• About this task:
In the listing that follows, locate the line containing "[Instagram] (84, 2038)" and the line containing "[Viber] (108, 124)". Retype exactly those two lines and every line between them, and nothing more.

┌────────

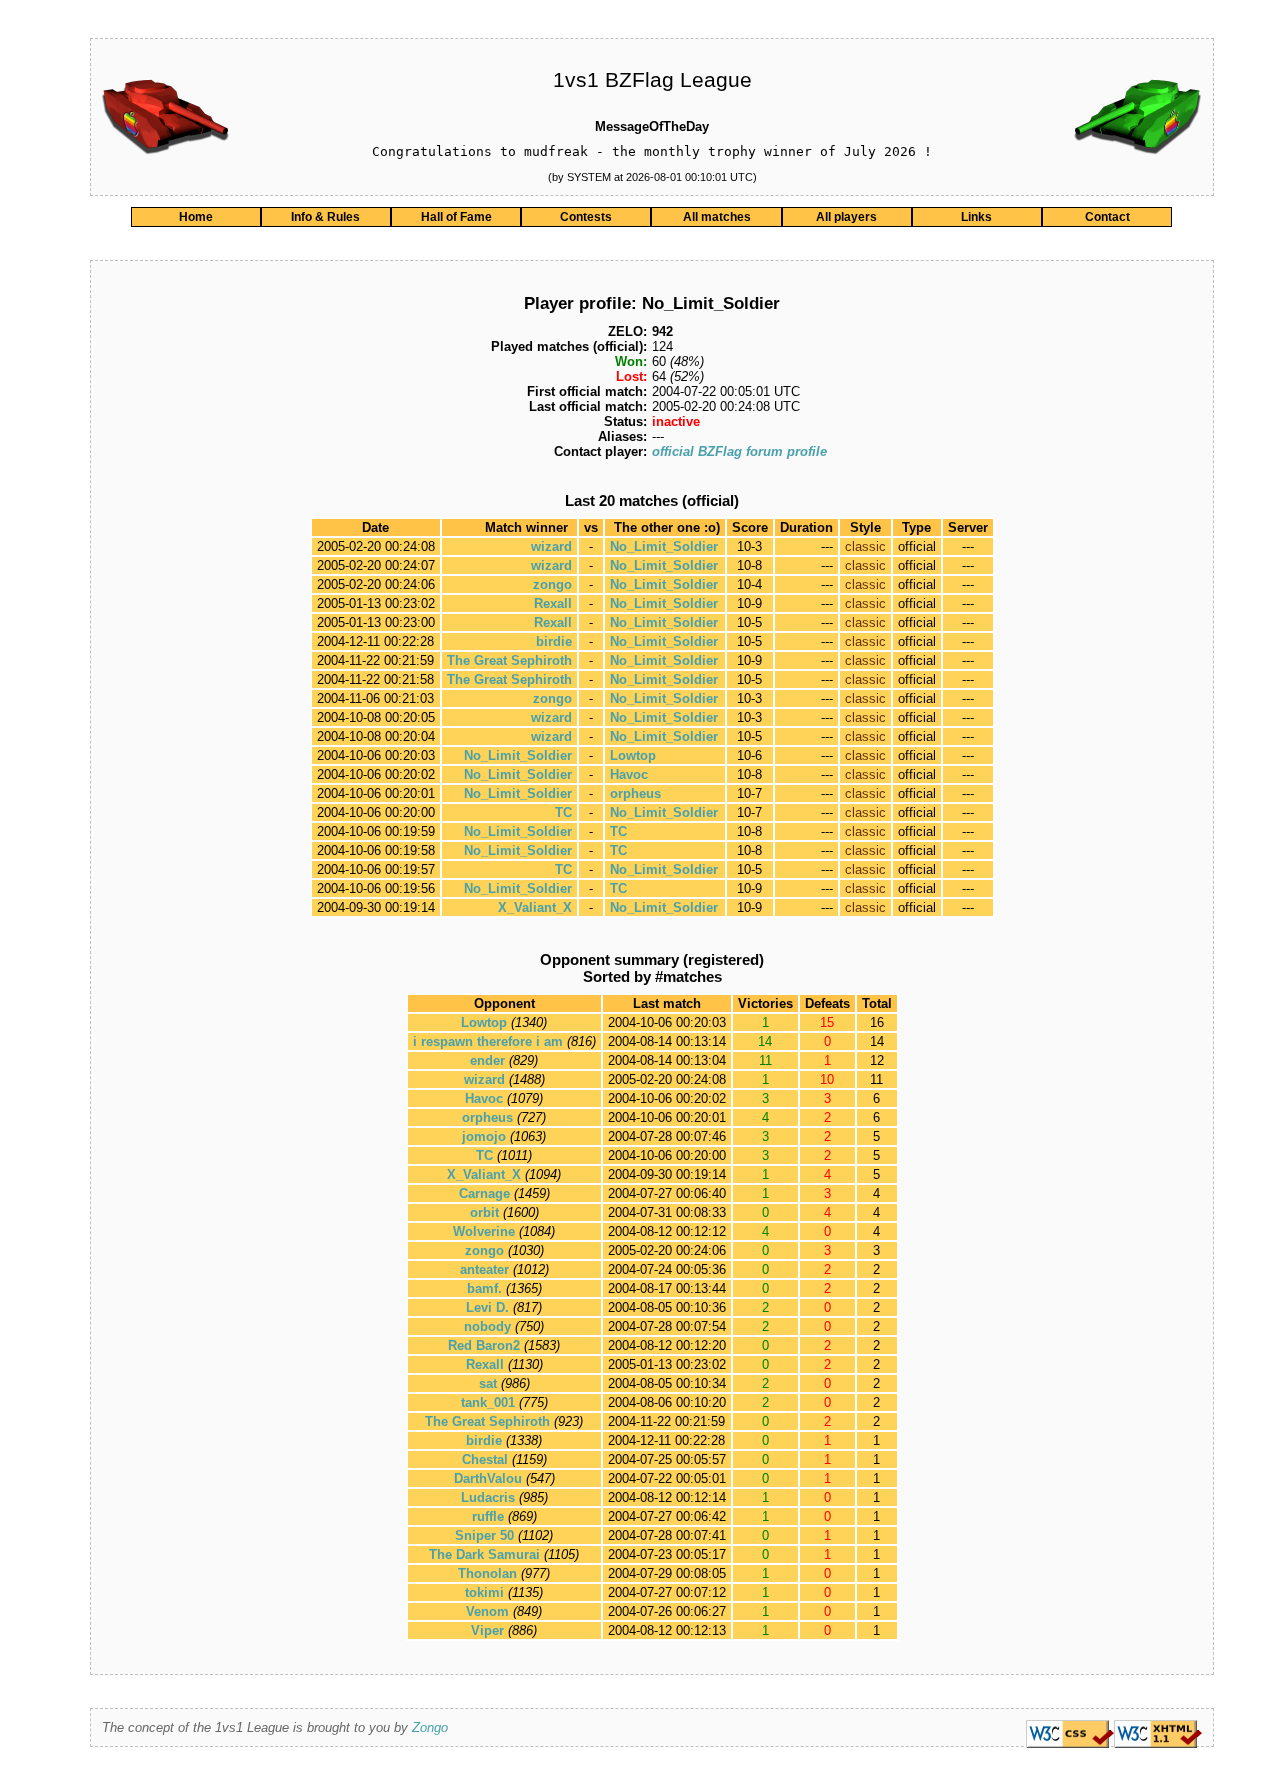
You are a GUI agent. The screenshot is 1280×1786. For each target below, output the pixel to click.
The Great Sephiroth (509, 660)
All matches (717, 217)
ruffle (488, 1516)
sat (488, 1383)
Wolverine (484, 1231)
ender (487, 1060)
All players (846, 217)
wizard (551, 546)
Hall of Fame (456, 217)
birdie (554, 641)
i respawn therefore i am (488, 1041)
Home (196, 217)
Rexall (553, 603)
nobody (487, 1326)
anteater (484, 1269)
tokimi (484, 1592)
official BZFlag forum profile (739, 451)
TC (563, 812)
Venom (487, 1611)
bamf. (484, 1288)
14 (877, 1041)
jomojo (484, 1136)
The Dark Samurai (484, 1554)
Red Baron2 (484, 1345)
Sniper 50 (484, 1535)
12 (877, 1060)
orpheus (635, 793)
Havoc (629, 774)
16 (877, 1022)
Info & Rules (325, 217)
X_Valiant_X (535, 907)
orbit (484, 1212)
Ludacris (488, 1497)
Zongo (430, 1727)
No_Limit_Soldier (664, 546)
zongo (552, 584)
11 (876, 1079)
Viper (487, 1630)
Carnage (484, 1193)
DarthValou (488, 1478)
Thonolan (487, 1573)
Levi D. (487, 1307)
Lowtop (633, 755)
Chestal (485, 1459)
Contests (586, 217)
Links (976, 217)
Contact (1107, 217)
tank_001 (488, 1402)
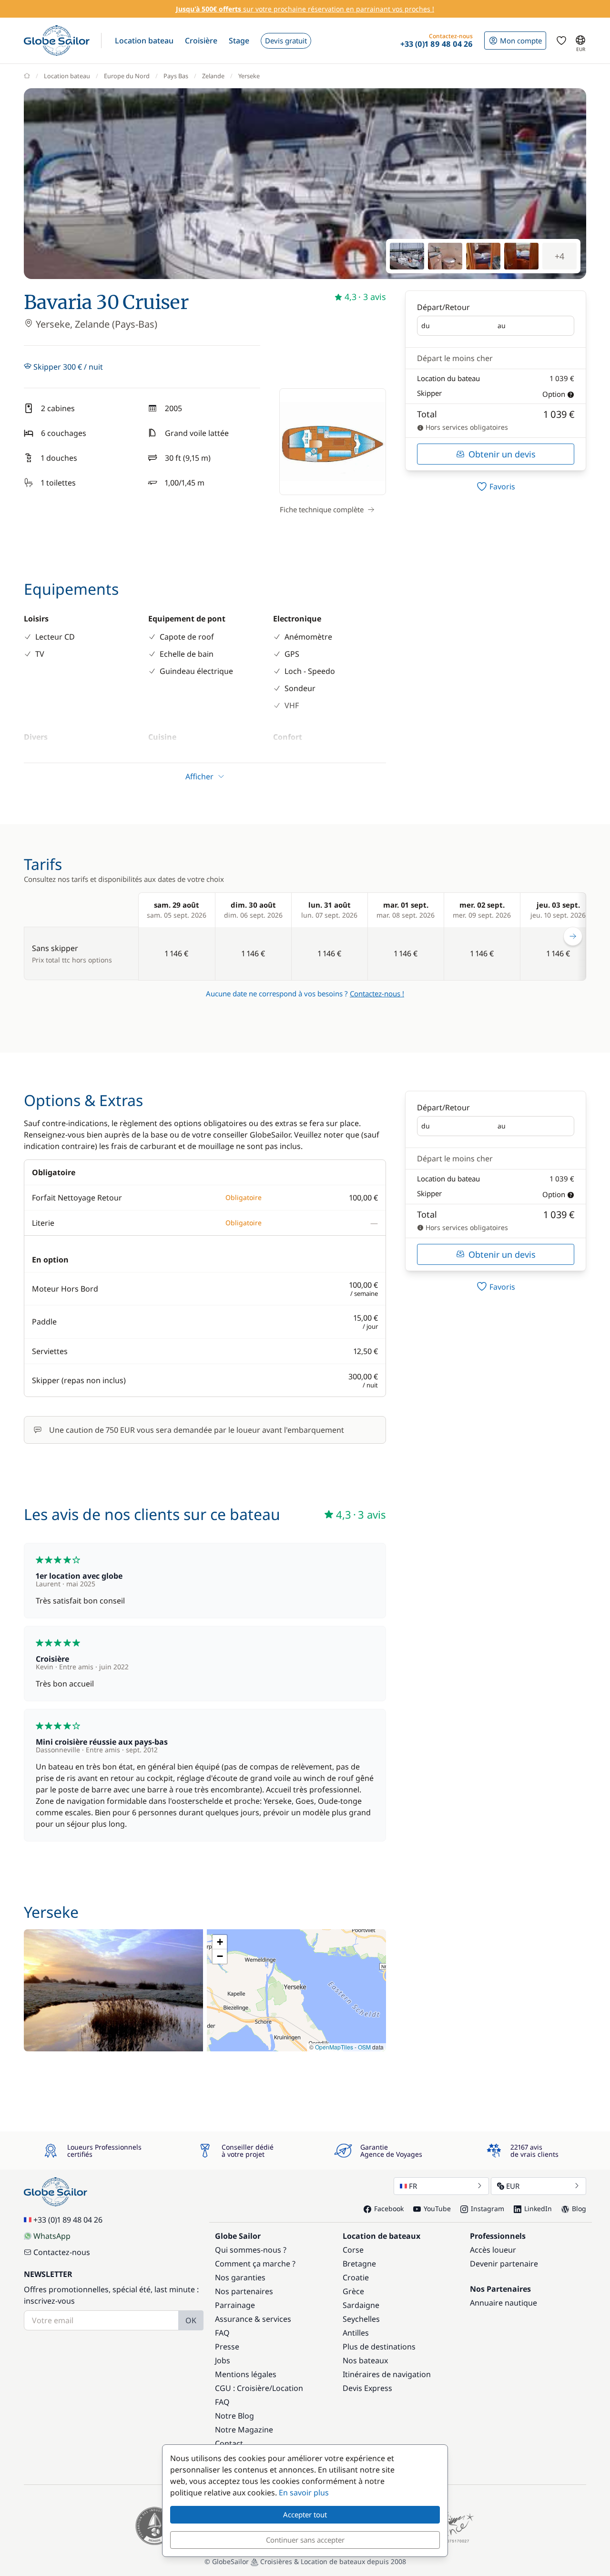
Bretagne (359, 2263)
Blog (579, 2208)
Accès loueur (493, 2250)
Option (553, 394)
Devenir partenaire (504, 2263)
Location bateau (67, 76)
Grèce (353, 2291)
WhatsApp (52, 2236)
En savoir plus (304, 2492)
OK (190, 2320)
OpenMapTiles (334, 2047)
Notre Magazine (244, 2429)
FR (413, 2186)
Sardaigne (361, 2305)
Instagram (487, 2208)
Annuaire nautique (503, 2302)
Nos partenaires (244, 2291)
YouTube (437, 2208)
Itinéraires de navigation (387, 2374)
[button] (144, 40)
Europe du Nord (127, 76)
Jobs (222, 2360)
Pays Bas (175, 76)
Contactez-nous (61, 2252)
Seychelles (361, 2319)
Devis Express (367, 2388)
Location (287, 2388)
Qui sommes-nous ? (250, 2250)
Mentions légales (245, 2374)
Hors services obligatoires (466, 427)
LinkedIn (538, 2208)
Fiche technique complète (322, 509)
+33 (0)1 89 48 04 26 (67, 2219)
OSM (364, 2047)
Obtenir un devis (502, 454)
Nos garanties (240, 2277)
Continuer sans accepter (305, 2540)
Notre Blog (234, 2415)
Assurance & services (253, 2319)
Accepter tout (305, 2514)
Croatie (356, 2277)
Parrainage (235, 2305)
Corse (353, 2250)
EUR (512, 2186)
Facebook (389, 2208)
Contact (229, 2443)
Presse (227, 2346)
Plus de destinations (379, 2346)
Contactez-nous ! (377, 993)
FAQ (222, 2333)
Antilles (356, 2333)
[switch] (495, 486)
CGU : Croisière (242, 2388)
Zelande (213, 76)
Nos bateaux (365, 2360)
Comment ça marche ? (255, 2263)
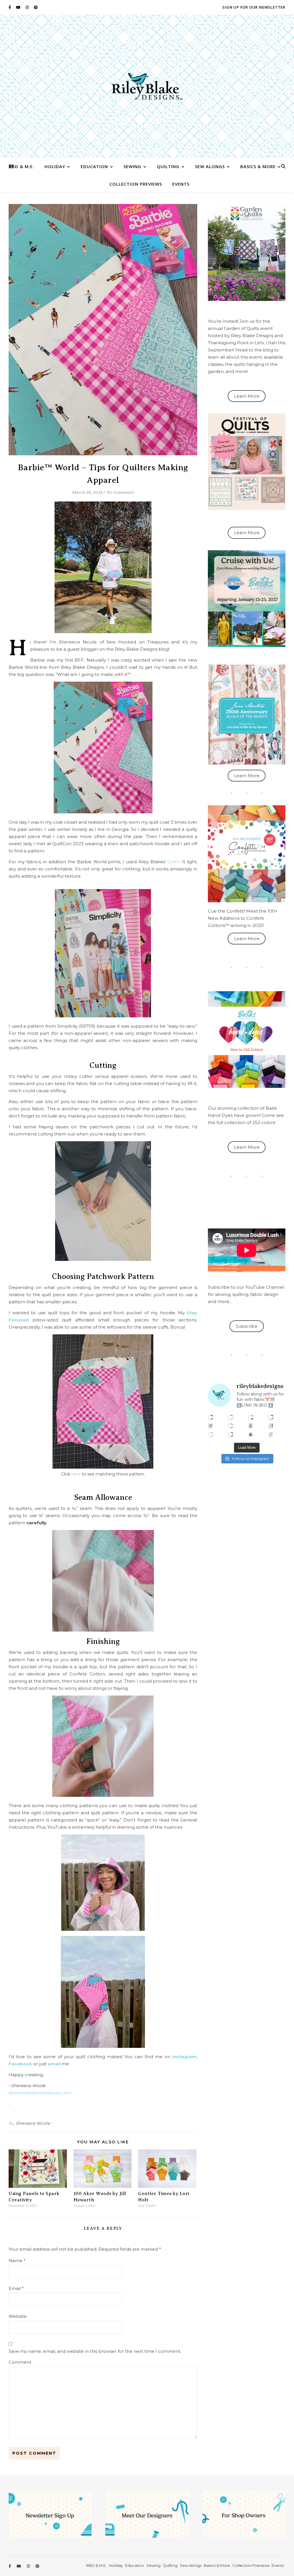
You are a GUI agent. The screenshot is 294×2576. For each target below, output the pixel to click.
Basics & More (258, 166)
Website (18, 2316)
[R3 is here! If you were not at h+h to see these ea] (251, 1426)
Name (17, 2260)
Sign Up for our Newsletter (253, 7)
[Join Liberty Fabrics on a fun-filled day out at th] (211, 1426)
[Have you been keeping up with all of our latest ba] (251, 1434)
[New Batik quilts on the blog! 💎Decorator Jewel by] (251, 1417)
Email (16, 2288)
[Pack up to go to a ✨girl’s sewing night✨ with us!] (271, 1417)
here (76, 1474)
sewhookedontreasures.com (40, 2092)
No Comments (120, 492)
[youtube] (18, 7)
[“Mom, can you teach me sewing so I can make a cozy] (231, 1434)
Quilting (168, 166)
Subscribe (247, 1326)
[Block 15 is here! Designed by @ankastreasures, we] (211, 1434)
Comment (20, 2362)
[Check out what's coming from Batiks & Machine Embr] (271, 1426)
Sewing (132, 166)
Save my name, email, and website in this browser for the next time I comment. (95, 2351)
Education (94, 166)
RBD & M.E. (21, 166)
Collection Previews (135, 184)
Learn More (247, 396)
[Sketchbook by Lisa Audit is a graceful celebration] (271, 1434)
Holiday (55, 166)
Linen (173, 861)
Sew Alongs (210, 166)
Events (180, 184)
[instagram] (28, 7)
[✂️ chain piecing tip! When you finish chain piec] (231, 1417)
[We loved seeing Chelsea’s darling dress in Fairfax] (211, 1417)
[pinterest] (36, 7)
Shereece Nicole (33, 2123)
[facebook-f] (10, 7)
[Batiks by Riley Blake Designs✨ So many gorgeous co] (231, 1426)
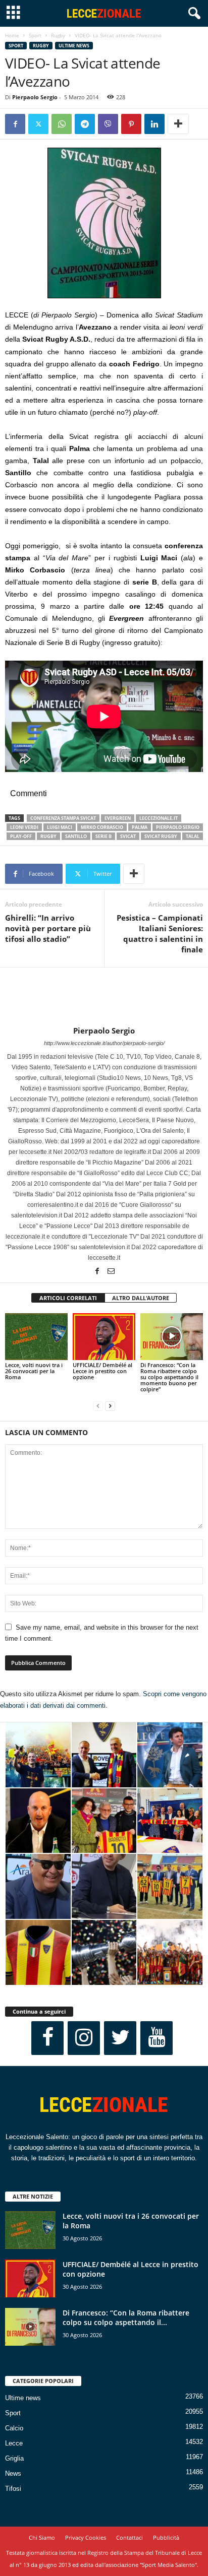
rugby (48, 836)
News (13, 2473)
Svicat (128, 836)
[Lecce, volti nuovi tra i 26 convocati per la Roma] (36, 1336)
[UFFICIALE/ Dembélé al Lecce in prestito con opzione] (104, 1336)
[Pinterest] (131, 124)
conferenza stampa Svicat (63, 818)
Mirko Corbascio (102, 827)
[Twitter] (38, 124)
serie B (103, 836)
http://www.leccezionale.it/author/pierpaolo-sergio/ (104, 1043)
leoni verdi (24, 827)
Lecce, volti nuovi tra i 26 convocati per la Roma (34, 1371)
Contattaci (129, 2537)
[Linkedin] (154, 124)
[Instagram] (84, 2038)
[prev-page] (98, 1406)
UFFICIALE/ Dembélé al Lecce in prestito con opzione (102, 1371)
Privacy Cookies (85, 2537)
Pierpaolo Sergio (35, 97)
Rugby (58, 35)
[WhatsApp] (61, 124)
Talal (192, 836)
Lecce (14, 2443)
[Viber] (108, 124)
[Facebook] (15, 124)
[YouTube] (156, 2038)
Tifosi (13, 2488)
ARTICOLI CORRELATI (68, 1298)
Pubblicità (166, 2537)
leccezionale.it (158, 818)
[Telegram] (85, 124)
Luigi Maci (59, 827)
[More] (178, 124)
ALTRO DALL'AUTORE (140, 1298)
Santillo (76, 836)
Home (12, 35)
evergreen (118, 818)
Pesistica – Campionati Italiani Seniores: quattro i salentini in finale (160, 933)
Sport (35, 35)
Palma (139, 827)
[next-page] (110, 1406)
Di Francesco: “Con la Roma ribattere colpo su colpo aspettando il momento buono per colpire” (169, 1377)
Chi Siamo (42, 2537)
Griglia (14, 2458)
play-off (21, 836)
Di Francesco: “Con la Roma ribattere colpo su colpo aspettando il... (126, 2317)
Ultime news (74, 45)
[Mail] (111, 1271)
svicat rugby (160, 836)
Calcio (14, 2428)
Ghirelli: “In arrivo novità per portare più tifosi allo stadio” (48, 928)
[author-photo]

└────────

• Response to the task:
[Instagram] (84, 2038)
[prev-page] (98, 1406)
UFFICIALE/ Dembélé al Lecce in prestito con opzione (102, 1371)
Privacy Cookies (85, 2537)
Pierpaolo Sergio (35, 97)
Rugby (58, 35)
[WhatsApp] (61, 124)
Talal (192, 836)
Lecce (14, 2443)
[Viber] (108, 124)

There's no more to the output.